Peoplev.Ebanks

Appellate Division of the Supreme Court of New York, First DepartmentMar 10, 2009
60 A.D.3d 462 (N.Y. App. Div. 2009)
60 A.D.3d 462874 N.Y.S.2d 1112009 N.Y. Slip Op. 1713

No. 22.

March 10, 2009.

Judgment, Supreme Court, Bronx County (Judith S. Lieb, J.), rendered January 11, 2006, convicting defendant, after a jury trial, of aggravated criminal contempt, criminal contempt in the first degree (two counts), and stalking in the third degree, and sentencing him to an aggregate term of 32/3 to 11 years, unanimously affirmed.

Office of the Appellate Defender, New York (Richard M. Greenberg of counsel), for appellant.

Robert T. Johnson, District Attorney, Bronx (Jennifer Marinaccio of counsel), for respondent.

Before: Mazzarelli, J.P., Saxe, Nardelli, DeGrasse and Freedman, JJ.
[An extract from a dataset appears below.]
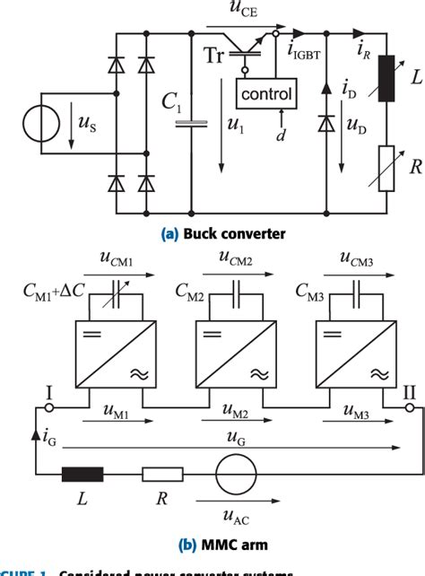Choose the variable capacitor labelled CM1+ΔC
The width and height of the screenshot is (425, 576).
(x=110, y=293)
The court properly exercised its discretion in permitting the People to introduce evidence of uncharged crimes that were probative of defendant's motive and intent and provided background information explaining the sequence of events and the relationship between defendant and the victim ( see e.g. People v Steinberg, 170 AD2d 50, 72-74, affd 79 NY2d 673). Unlike evidence of general criminal propensity, evidence that a particular victim was the focus of a defendant's continuing aggression may be highly relevant ( see People v Bierenbaum, 301 AD2d 119, 150, lv denied 99 NY2d 626, cert denied 540 US 821), and the People "were not bound to stop after presenting minimum evidence" ( People v Alvino, 71 NY2d 233, 245). The probative value of this evidence outweighed any prejudicial effect, which was minimized by the court's suitable limiting instructions. Defendant's constitutional argument is both unpreserved and without merit ( see People v Pettaway, 30 AD3d 257, lv denied 7 NY3d 816).

Defendant's argument, including his constitutional claim, that the court should have provided a remedy, beyond the inquiry it conducted, for his assertion that the police improperly destroyed allegedly exculpatory evidence is unpreserved and we decline to review it in the interest of justice. As an alternative holding, we also reject it on the merits.

We perceive no basis for reducing the sentence.